Paper: Communities of Practice – A literature Review

Summary:

  • CoPs definition – “a group of professionals informally bound to one another through exposure to a common class of problems, common pursuit of solutions and thereby embodying a store of knowledge” Hildreth & Kimble (2000)
  • – “groups of people who share a concern, a set of problems, or a passion about a topic and who deepen their knowledge and expertise in this area by interacting on an ongoing basis” Wenger, McDermott & Snyder (2002, p.7)
  • Within the context of social learning theory, learning is a social phenomenon and is placed in the context of our lived experiences and participation in the world
  • The following components are necessary to characterize social participation as a process of learning: meaning, practice, community and identity.

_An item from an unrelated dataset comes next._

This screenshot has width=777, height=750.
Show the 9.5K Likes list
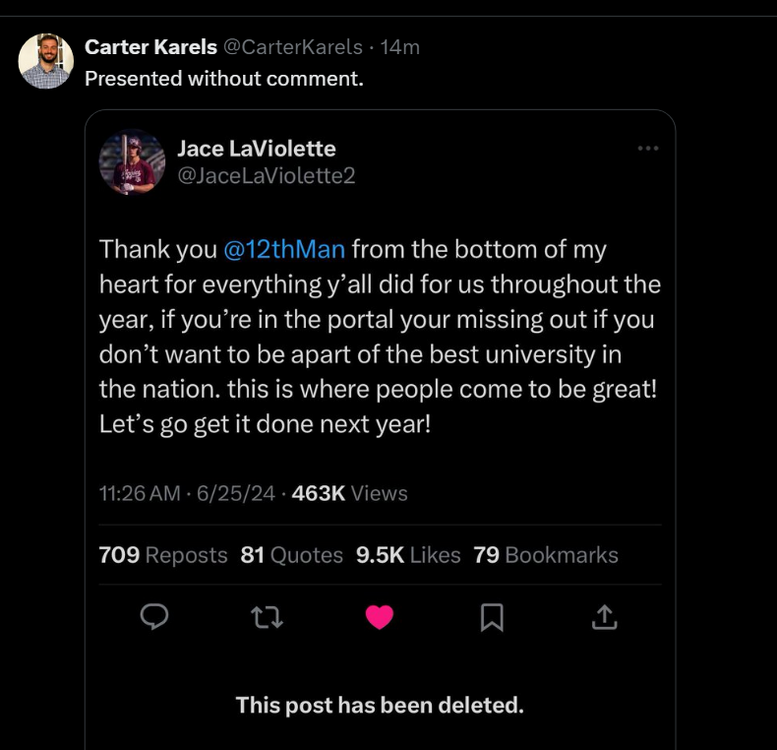coord(408,555)
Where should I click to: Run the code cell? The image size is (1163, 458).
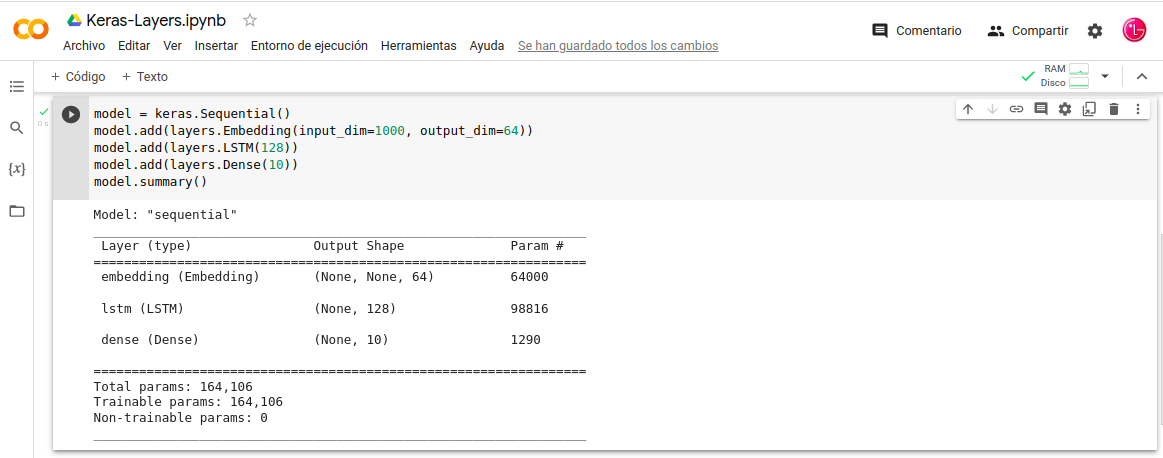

These are interchangeable with their relationship to learning
  • These 3 characteristics are key to the formation of CoPs – mutual engagement (people are engaged in common actions or ideas and can be from different social backgrounds or different areas of the world), joint enterprise (creates mutual accountability among participants) and shared repertoire (routines, words, tools, stories, gestures, actions, ways of doing things etc. that they have produced during their existence) (Wenger 1998)
  • (Brown and Duguid 1991) – creation of knowledge in a CoP is characterized by three elements – Narratives (used for identifying problems & representing existing knowledge), Collaboration (participants engaging in and sharing common practice) & Social Constructivism (participants develop a common understanding of their practice and how to solve problems)
  • Legitimate Peripheral Participation – learning is a social process – the nature of the situation as the social context impacts significantly on the process of learning and participation in the community. E.g. people initially join communities and learn from the periphery and as they become more competent they move close to the centre of the community
  • Building communities of practice is different to forming organizational groups or project teams who may be focused on creating structures, systems and roles to achieve specific organisational goals
  • Wenger, McDermott & Snyder (2002) – 7 design principles for maintaining CoPs –
    • Design for evolution
    • Open a dialogue between inside and outside perspectives
    • Invite different levels of participation
    • Develop both public and private community spaces
    • Focus on value
    • Combine familiarity and excitement
    • Create a rhythm for the community
  • Development of a community of practice – 3 life phases which include 5 stages
    • Formation (stages 1 & 2 – potential and coalescing) – networks are discovered, common ground and relationships are formed – generation of value
    • Integration (stages 3 & 4 – maturing and stewardship) – focus upon particular topics, admission of new members, tools and methods are developed that are unique to the community, new ideas are continually welcomed
    • Transformation (stage 5 – transformation) – community may fade away or officially close, may become redundant or it may mean the beginning of a new community or merging with other communities
  • Online CoPs – Virtual learning communities (VLCs) – “a group of people who gather in cyberspace with the intention of pursuing learning goals – and distributed communities of practice (DCoP) – “a group of geographically distributed individuals who are informally bound together by shared expertise and shared interests or works”
  • Amy Jo Kim is an important figure when it comes to designing communities for online environments. Kim organises 9 basic design principles that have characterised successful and sustainable online communities:
    • Define and articulate your PURPOSE
    • Build flexible, extensible gather PLACES
    • Creating meaningful and evolving member PROFILES
    • Design for range of ROLES
    • Develop a strong LEADERSHIP programme
    • Encourage appropriate ETIQUETTE
    • Promote cyclic EVENTS
    • Integrate the RITUALS of community life
    • Facilitate member-run SUB-GROUPS

 

Reference:

Couros, A., & Kesten, C. (2003). Communities of Practice: A Literature Review.